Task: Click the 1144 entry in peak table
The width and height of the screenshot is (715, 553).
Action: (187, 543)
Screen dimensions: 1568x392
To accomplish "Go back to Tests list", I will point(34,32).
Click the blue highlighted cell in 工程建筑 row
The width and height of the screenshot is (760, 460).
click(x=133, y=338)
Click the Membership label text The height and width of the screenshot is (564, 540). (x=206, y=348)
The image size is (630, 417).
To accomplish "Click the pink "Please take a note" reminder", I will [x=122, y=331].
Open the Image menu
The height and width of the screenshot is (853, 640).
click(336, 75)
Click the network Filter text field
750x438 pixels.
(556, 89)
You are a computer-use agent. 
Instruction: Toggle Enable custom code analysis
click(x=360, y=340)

_ _ _

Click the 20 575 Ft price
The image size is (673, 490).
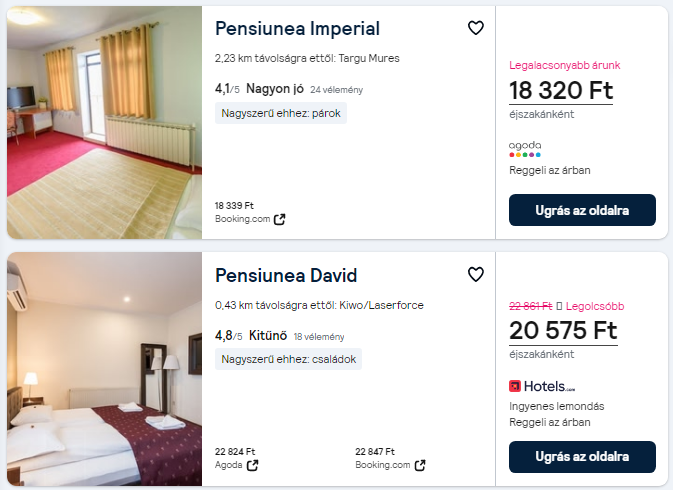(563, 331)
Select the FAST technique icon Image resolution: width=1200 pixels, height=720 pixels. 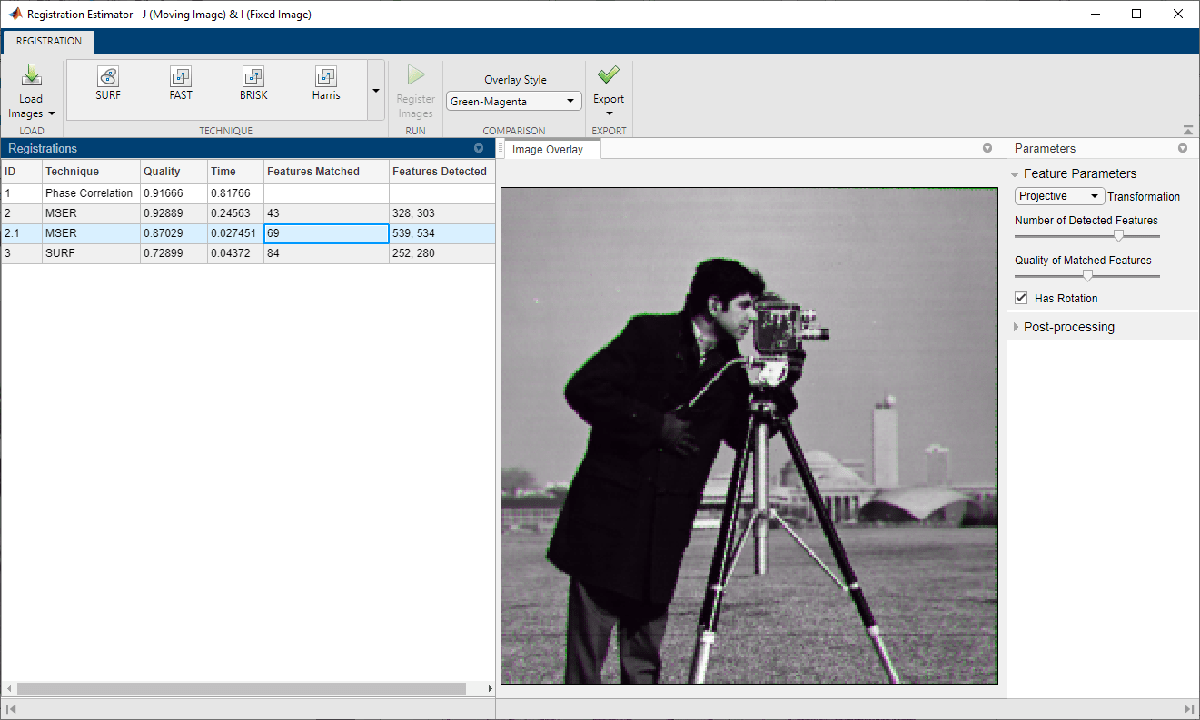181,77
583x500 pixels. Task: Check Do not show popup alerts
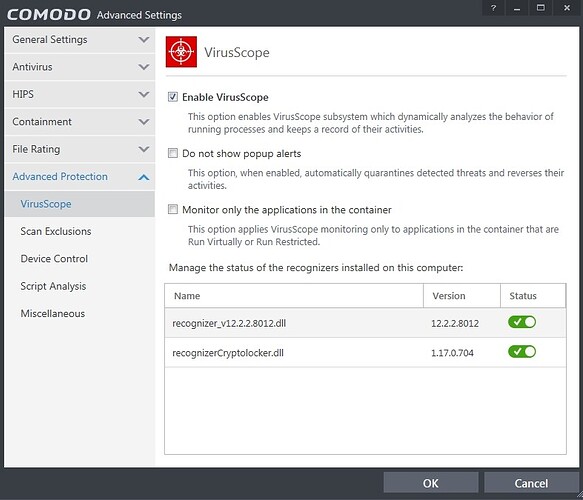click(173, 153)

_ _ _

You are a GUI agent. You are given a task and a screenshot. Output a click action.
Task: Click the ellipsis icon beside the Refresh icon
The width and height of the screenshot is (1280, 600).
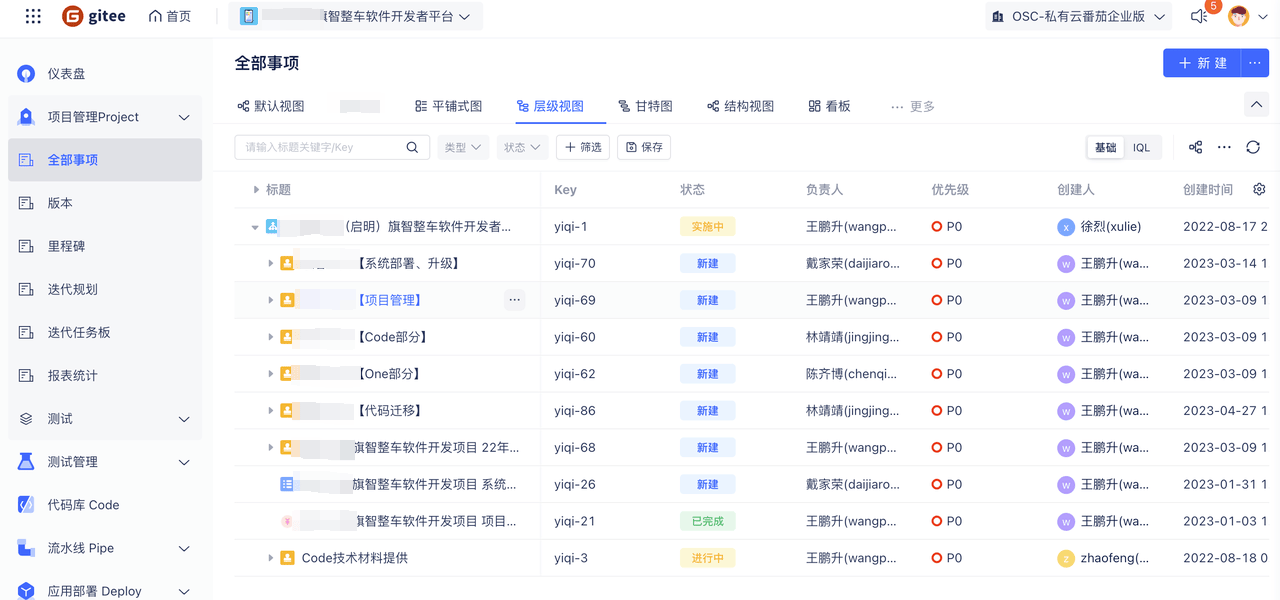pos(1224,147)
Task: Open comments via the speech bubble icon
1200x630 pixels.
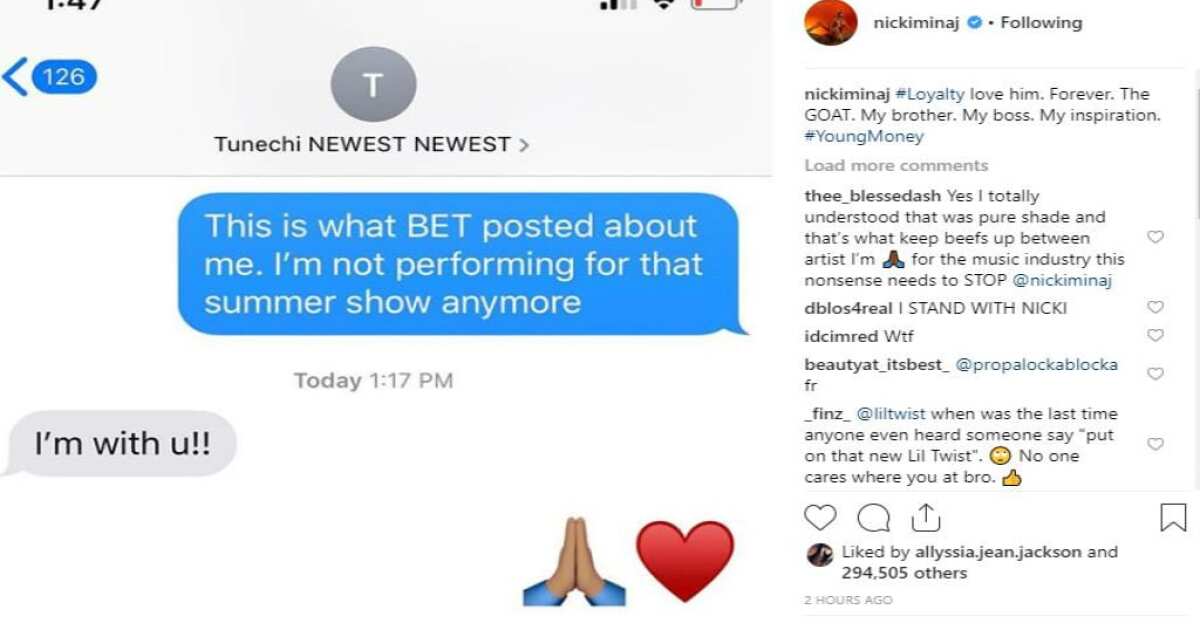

_ _ _

--- What to produce ---
Whenever the word "text" occurs in a line of the listing above, return that line.

--- Reply to the exercise ---
Click the Membership label text The height and width of the screenshot is (564, 540). (x=206, y=348)
Click the network Filter text field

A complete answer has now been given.